Copy each line containing "will" from the listing below.
──────── Provided data ────────
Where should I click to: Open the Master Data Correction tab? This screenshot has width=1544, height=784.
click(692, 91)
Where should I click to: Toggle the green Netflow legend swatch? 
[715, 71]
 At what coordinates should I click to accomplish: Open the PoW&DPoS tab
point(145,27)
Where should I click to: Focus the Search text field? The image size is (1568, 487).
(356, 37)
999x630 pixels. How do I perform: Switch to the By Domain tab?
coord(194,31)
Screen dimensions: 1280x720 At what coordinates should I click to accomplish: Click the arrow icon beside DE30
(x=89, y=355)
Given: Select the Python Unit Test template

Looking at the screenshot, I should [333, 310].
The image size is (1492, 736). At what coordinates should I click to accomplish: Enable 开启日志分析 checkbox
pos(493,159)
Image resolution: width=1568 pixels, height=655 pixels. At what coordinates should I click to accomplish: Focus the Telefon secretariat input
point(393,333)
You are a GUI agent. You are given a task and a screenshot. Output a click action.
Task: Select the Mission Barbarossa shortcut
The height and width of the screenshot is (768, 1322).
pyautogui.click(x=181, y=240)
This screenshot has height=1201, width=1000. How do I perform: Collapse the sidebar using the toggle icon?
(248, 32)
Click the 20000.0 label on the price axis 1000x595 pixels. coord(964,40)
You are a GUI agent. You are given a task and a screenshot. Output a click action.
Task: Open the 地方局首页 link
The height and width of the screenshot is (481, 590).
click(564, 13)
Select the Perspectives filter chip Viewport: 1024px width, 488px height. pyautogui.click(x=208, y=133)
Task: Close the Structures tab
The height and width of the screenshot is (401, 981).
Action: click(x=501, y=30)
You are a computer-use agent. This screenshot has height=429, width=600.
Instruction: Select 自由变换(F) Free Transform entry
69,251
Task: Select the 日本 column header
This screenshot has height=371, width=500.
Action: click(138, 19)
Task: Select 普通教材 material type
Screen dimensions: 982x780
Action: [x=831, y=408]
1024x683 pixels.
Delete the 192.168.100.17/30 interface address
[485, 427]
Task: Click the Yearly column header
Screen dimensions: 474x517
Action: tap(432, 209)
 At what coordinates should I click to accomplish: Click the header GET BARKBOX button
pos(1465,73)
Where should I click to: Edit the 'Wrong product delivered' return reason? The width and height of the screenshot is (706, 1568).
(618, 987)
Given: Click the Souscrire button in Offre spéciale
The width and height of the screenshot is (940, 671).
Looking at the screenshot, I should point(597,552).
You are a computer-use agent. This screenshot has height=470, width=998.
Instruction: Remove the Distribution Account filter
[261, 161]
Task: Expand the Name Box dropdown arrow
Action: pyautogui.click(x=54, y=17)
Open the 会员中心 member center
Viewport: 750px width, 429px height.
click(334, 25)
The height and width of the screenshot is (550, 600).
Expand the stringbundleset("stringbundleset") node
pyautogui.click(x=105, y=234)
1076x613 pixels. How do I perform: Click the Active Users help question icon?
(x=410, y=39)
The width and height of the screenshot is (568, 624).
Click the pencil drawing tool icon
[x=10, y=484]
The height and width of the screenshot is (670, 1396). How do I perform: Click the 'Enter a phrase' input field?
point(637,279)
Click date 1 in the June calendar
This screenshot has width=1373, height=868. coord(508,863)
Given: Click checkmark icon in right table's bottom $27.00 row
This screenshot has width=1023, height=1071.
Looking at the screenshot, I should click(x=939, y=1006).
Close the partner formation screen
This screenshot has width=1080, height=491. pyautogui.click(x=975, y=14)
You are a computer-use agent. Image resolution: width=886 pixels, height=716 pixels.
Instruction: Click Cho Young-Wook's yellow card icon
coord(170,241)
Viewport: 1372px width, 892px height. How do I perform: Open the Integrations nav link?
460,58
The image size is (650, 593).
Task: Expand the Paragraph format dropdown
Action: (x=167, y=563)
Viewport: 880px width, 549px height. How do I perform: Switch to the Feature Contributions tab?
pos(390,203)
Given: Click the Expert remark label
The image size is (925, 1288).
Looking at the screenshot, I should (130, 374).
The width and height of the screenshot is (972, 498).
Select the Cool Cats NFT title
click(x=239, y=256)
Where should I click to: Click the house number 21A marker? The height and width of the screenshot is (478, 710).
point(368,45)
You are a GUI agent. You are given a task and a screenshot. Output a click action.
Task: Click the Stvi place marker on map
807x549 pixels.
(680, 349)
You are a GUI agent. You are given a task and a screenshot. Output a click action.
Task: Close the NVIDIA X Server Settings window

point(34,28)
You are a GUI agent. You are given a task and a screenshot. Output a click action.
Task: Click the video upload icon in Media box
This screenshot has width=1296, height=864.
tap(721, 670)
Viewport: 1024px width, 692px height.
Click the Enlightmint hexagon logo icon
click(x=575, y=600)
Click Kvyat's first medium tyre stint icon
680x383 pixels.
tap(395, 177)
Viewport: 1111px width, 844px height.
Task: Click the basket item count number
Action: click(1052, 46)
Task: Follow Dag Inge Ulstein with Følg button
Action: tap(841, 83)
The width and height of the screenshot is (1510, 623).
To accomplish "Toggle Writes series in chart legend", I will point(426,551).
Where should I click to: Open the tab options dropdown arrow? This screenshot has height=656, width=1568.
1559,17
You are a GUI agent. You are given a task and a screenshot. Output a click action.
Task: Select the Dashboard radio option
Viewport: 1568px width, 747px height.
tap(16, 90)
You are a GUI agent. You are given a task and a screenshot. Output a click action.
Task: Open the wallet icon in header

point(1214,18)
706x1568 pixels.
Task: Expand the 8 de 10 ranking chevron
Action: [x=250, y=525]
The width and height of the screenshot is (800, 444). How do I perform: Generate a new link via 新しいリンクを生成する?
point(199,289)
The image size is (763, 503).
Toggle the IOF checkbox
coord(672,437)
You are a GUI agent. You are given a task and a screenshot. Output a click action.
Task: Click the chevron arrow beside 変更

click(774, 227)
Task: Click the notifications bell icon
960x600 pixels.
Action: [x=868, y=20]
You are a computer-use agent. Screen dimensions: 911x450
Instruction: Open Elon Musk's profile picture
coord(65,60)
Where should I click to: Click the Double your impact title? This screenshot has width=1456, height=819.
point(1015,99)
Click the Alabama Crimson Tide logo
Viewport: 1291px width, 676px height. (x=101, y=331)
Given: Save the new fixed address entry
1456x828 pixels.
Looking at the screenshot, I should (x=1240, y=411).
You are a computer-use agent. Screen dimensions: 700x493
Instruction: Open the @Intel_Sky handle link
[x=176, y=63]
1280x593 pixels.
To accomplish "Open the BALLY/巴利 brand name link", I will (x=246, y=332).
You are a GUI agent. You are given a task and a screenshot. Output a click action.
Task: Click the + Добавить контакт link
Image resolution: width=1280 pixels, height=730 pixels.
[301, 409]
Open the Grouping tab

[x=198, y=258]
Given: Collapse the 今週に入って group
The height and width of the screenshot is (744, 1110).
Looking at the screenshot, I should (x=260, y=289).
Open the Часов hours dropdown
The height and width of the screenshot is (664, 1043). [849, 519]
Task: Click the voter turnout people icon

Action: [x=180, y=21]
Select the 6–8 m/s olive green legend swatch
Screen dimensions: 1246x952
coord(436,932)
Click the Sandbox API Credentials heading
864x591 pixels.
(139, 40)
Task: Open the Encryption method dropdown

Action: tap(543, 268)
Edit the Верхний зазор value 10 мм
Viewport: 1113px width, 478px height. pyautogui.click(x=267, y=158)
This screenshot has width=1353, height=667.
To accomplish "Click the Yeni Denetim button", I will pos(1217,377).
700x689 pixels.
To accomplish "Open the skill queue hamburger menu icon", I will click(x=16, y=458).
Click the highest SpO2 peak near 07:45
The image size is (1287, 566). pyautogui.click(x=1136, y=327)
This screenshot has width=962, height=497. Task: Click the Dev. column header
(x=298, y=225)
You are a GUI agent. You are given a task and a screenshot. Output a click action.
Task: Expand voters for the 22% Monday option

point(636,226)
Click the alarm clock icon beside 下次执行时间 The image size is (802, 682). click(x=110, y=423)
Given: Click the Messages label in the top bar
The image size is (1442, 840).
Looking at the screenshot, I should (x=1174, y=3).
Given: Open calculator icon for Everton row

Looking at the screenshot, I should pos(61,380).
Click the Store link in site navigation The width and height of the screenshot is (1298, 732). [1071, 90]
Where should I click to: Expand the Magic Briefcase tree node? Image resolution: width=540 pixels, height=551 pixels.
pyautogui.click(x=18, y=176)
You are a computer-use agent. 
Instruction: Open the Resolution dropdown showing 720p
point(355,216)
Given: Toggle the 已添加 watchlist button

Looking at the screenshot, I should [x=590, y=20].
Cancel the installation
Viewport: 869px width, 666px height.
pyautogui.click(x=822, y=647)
────────
**Response box:**
To accomplish "Toggle Writes series in chart legend", I will point(426,551).
To accomplish "Open the BALLY/巴利 brand name link", I will (x=246, y=332).
To accomplish "Click the Yeni Denetim button", I will pos(1217,377).
To accomplish "Open the skill queue hamburger menu icon", I will click(x=16, y=458).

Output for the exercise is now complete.